----- THE RECORDS

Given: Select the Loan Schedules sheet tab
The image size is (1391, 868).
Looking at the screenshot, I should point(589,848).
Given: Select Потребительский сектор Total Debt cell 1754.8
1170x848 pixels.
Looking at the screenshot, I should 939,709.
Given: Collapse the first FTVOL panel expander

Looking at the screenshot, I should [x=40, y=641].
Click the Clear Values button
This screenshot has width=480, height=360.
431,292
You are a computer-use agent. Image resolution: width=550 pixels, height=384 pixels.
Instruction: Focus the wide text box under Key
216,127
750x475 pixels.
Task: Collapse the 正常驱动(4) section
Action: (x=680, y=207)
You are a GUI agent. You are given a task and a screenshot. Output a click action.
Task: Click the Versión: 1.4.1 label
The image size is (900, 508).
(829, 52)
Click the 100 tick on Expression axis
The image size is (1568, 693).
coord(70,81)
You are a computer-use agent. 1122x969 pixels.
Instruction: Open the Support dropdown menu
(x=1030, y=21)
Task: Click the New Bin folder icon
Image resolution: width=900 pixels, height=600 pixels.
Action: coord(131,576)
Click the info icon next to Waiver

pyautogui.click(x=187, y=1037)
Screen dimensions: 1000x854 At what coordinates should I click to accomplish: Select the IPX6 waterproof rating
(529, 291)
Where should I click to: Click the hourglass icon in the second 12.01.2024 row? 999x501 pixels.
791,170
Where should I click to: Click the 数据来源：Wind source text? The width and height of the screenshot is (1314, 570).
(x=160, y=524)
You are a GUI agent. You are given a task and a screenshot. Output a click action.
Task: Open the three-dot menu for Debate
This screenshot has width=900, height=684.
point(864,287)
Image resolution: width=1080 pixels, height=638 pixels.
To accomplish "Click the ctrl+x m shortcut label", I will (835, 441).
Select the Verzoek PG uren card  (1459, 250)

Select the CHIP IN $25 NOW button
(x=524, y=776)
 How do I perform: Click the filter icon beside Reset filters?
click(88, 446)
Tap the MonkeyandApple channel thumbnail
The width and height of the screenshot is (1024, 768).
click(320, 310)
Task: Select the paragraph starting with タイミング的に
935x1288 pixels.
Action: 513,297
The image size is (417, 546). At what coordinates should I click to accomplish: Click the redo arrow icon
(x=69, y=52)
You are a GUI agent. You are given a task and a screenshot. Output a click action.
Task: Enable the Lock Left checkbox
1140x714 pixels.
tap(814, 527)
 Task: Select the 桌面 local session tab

----------

• **PROMPT**
Repeat, word for word, all of the data shown above.

• **RESPONSE**
Given: Select the Loan Schedules sheet tab
The image size is (1391, 868).
Looking at the screenshot, I should point(589,848).
Given: Select Потребительский сектор Total Debt cell 1754.8
1170x848 pixels.
Looking at the screenshot, I should 939,709.
Given: Collapse the first FTVOL panel expander

Looking at the screenshot, I should [x=40, y=641].
Click the Clear Values button
This screenshot has width=480, height=360.
431,292
You are a computer-use agent. Image resolution: width=550 pixels, height=384 pixels.
Instruction: Focus the wide text box under Key
216,127
750x475 pixels.
Task: Collapse the 正常驱动(4) section
Action: (x=680, y=207)
You are a GUI agent. You are given a task and a screenshot. Output a click action.
Task: Click the Versión: 1.4.1 label
The image size is (900, 508).
(829, 52)
Click the 100 tick on Expression axis
The image size is (1568, 693).
coord(70,81)
You are a computer-use agent. 1122x969 pixels.
Instruction: Open the Support dropdown menu
(x=1030, y=21)
Task: Click the New Bin folder icon
Image resolution: width=900 pixels, height=600 pixels.
Action: coord(131,576)
Click the info icon next to Waiver

pyautogui.click(x=187, y=1037)
Screen dimensions: 1000x854 At what coordinates should I click to accomplish: Select the IPX6 waterproof rating
(529, 291)
Where should I click to: Click the hourglass icon in the second 12.01.2024 row? 999x501 pixels.
791,170
Where should I click to: Click the 数据来源：Wind source text? The width and height of the screenshot is (1314, 570).
(x=160, y=524)
You are a GUI agent. You are given a task and a screenshot. Output a click action.
Task: Open the three-dot menu for Debate
This screenshot has width=900, height=684.
point(864,287)
Image resolution: width=1080 pixels, height=638 pixels.
To accomplish "Click the ctrl+x m shortcut label", I will (835, 441).
Select the Verzoek PG uren card  (1459, 250)

Select the CHIP IN $25 NOW button
(x=524, y=776)
 How do I perform: Click the filter icon beside Reset filters?
click(88, 446)
Tap the MonkeyandApple channel thumbnail
The width and height of the screenshot is (1024, 768).
click(320, 310)
Task: Select the paragraph starting with タイミング的に
935x1288 pixels.
Action: 513,297
The image size is (417, 546). At what coordinates should I click to accomplish: Click the redo arrow icon
(x=69, y=52)
You are a GUI agent. You are given a task and a screenshot. Output a click action.
Task: Enable the Lock Left checkbox
1140x714 pixels.
tap(814, 527)
 Task: Select the 桌面 local session tab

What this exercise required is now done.